Pero entonces las cosas se torcieron. Cuando se levantaron a las 3:00 de la mañana una fuerte tormenta azotaba la montaña. Uriarte y Rosen no quisieron tirar la toalla y aguantaron en su tienda hasta la hora límite, el momento a partir del cual, de salir, ganarían la cima demasiado tarde. Pero la tormenta no amainó, así que, cuando finalmente abandonaron la tienda, lo hicieron para descender hasta el campo inmediatamente inferior. 

En el campo V recibieron la ayuda de varios sherpas y, junto a ellos, se arrastraron un poco más, hasta el CIV, donde se vieron obligados a pasar la noche sin saco y sin oxígeno. El descenso hasta el campo II les llevó dos días más y fue un auténtico calvario. 

Posteriormente se hicieron dos intentos más, a cargo de Ricardo Gallardo y Luis Abalde el primero, y de Rodolfo Kirch y Julio Villar el segundo, pero apenas alcanzaron la cota de 8.000 metros y la Expedición Tximist tuvo que asumir los hechos: el Everest no iba a dejarles subir aquel año. 

Al volver a Katmandú, uno de los miembros de la Tximist, Txomin Uriarte, se puso en contacto con Juan Celaya para darle la noticia. Su respuesta, al parecer, fue: “Espero que no vuelvas de Katmandú sin haber conseguido el permiso para volver otra vez”. 

Euskal Espedizioa 1980

Y volvieron. Volvieron en 1980, un año que, aunque no podían sospecharlo, iba a ser, con diferencia, el año más indicado de la historia para pasar completamente desapercibidos en el Everest. Para empezar, nada más arrancar el año los polacos sorprendieron al mundo con la primera ascensión invernal absoluta a cargo de Krzysztof Wielicki y Leszek Cichy (os lo contábamos aquí). Poco después, en primavera, volvieron al campo base con otro equipo para abrir una vía nueva por el Pilar Sur; ruta que completarían Andrzej Czok y Jerzy Kukuczka el 19 de mayo. En paralelo, y en la otra cara de la montaña, un equipo japonés abriría una increíble línea directísima que enlazaba desde el glaciar de Rongbuk con el corredor Hornbein y que hoy lleva el nombre de “Corredor de los japoneses”. Finalmente, para terminar de rizar el rizo, aquel mismo verano se iba a presentar por allí Reinhold Messner, el “superhombre nietzscheano” que un par de años antes había demostrado junto con Peter Habeler que se podía escalar el Everest sin oxígeno, e iba a repetir su hazaña, esta vez en solitario, en estilo alpino y por una ruta nueva.

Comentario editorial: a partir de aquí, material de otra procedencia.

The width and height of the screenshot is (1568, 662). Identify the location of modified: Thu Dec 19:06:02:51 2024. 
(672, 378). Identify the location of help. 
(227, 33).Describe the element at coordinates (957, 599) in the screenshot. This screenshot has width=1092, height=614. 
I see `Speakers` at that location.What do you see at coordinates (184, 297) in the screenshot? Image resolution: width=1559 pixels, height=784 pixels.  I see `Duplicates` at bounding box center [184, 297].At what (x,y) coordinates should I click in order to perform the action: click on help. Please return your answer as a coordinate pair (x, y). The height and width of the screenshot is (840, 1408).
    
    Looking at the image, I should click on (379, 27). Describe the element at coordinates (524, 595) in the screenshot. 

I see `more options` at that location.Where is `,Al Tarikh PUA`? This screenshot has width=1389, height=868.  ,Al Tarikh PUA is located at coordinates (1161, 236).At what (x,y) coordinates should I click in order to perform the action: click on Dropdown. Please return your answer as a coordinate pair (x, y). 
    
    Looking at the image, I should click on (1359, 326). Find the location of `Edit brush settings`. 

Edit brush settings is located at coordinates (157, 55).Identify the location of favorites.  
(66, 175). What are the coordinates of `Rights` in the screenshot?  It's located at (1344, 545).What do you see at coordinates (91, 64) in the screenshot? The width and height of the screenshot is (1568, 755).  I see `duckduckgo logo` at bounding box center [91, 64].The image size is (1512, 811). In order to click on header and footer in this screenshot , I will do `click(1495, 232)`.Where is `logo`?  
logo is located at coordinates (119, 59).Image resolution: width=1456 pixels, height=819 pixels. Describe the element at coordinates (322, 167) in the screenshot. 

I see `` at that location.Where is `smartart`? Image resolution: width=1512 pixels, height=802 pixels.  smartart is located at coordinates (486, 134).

Comparado con semejante colección de gestas, el segundo intento vasconavarro iba a ser un empeño humilde; un ascenso por la vía normal en el ya clásico estilo pesado. Pero también fue un éxito, como todo lo demás que se hizo en el Everest aquel año. De hecho fue un éxito notable, si tenemos en cuenta que el esfuerzo partía de un  territorio tan pequeñito como lo es Euskal Herria. El caso es que aquella Euskal Espedizioa  de 1980 consiguió poner en la cumbre a dos hombres: Martín Zabaleta y Pasang Temba. 

La Euskal Espedizioa supuso el colofón, pero la historia comenzó con la Expedición Tximist, de la que ahora se cumplen 50 años. Ese fue el verdadero hito fundacional del himalayismo vasconavarro. El comienzo de una historia que luego nos traería a figuras como Juanito Oiarzabal, los hermanos Félix y Alberto Iñurrategi, Edurne Pasaban, Iñaki Ochoa de Olza, Alberto Zerain, Mikel Zabalza y tantos otros grandísimos alpinistas procedentes de esta tierra de pequeñas montañas coronadas por buzones.